■ The problem ■
The response must be a precise copy of the records that follow.

Items listed in a dataset
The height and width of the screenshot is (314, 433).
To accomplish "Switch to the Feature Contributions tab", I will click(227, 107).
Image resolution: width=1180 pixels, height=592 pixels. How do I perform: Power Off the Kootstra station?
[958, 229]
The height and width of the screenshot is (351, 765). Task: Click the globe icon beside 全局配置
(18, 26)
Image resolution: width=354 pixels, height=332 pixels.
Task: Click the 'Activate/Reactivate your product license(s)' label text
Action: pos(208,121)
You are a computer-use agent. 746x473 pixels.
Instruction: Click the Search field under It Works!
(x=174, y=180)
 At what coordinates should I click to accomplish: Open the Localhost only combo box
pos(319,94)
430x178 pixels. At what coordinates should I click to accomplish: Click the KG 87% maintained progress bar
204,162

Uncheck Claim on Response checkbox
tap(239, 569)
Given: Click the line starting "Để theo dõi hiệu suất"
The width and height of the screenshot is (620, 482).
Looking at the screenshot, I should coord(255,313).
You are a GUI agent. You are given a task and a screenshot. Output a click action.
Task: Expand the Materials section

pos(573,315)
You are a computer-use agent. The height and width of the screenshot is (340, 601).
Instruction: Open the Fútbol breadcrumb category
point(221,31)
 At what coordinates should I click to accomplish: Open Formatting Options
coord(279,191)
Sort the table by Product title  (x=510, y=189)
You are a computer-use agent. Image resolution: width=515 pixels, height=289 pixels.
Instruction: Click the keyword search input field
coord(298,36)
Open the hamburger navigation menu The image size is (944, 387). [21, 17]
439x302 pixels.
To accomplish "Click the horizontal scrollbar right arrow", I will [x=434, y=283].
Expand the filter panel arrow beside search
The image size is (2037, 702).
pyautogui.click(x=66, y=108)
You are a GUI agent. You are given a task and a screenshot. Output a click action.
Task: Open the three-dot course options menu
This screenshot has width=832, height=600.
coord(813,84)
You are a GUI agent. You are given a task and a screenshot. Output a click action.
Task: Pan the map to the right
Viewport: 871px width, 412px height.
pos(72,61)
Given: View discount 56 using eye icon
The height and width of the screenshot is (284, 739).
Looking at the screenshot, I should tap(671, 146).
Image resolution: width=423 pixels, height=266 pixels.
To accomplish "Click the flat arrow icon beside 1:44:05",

■ Result ■
The height and width of the screenshot is (314, 433).
To accomplish "Switch to the Feature Contributions tab", I will click(227, 107).
Image resolution: width=1180 pixels, height=592 pixels. How do I perform: Power Off the Kootstra station?
[958, 229]
The height and width of the screenshot is (351, 765). Task: Click the globe icon beside 全局配置
(18, 26)
Image resolution: width=354 pixels, height=332 pixels.
Task: Click the 'Activate/Reactivate your product license(s)' label text
Action: pos(208,121)
You are a computer-use agent. 746x473 pixels.
Instruction: Click the Search field under It Works!
(x=174, y=180)
 At what coordinates should I click to accomplish: Open the Localhost only combo box
pos(319,94)
430x178 pixels. At what coordinates should I click to accomplish: Click the KG 87% maintained progress bar
204,162

Uncheck Claim on Response checkbox
tap(239, 569)
Given: Click the line starting "Để theo dõi hiệu suất"
The width and height of the screenshot is (620, 482).
Looking at the screenshot, I should coord(255,313).
You are a GUI agent. You are given a task and a screenshot. Output a click action.
Task: Expand the Materials section

pos(573,315)
You are a computer-use agent. The height and width of the screenshot is (340, 601).
Instruction: Open the Fútbol breadcrumb category
point(221,31)
 At what coordinates should I click to accomplish: Open Formatting Options
coord(279,191)
Sort the table by Product title  (x=510, y=189)
You are a computer-use agent. Image resolution: width=515 pixels, height=289 pixels.
Instruction: Click the keyword search input field
coord(298,36)
Open the hamburger navigation menu The image size is (944, 387). [21, 17]
439x302 pixels.
To accomplish "Click the horizontal scrollbar right arrow", I will [x=434, y=283].
Expand the filter panel arrow beside search
The image size is (2037, 702).
pyautogui.click(x=66, y=108)
You are a GUI agent. You are given a task and a screenshot. Output a click action.
Task: Open the three-dot course options menu
This screenshot has width=832, height=600.
coord(813,84)
You are a GUI agent. You are given a task and a screenshot. Output a click action.
Task: Pan the map to the right
Viewport: 871px width, 412px height.
pos(72,61)
Given: View discount 56 using eye icon
The height and width of the screenshot is (284, 739).
Looking at the screenshot, I should tap(671, 146).
Image resolution: width=423 pixels, height=266 pixels.
To accomplish "Click the flat arrow icon beside 1:44:05",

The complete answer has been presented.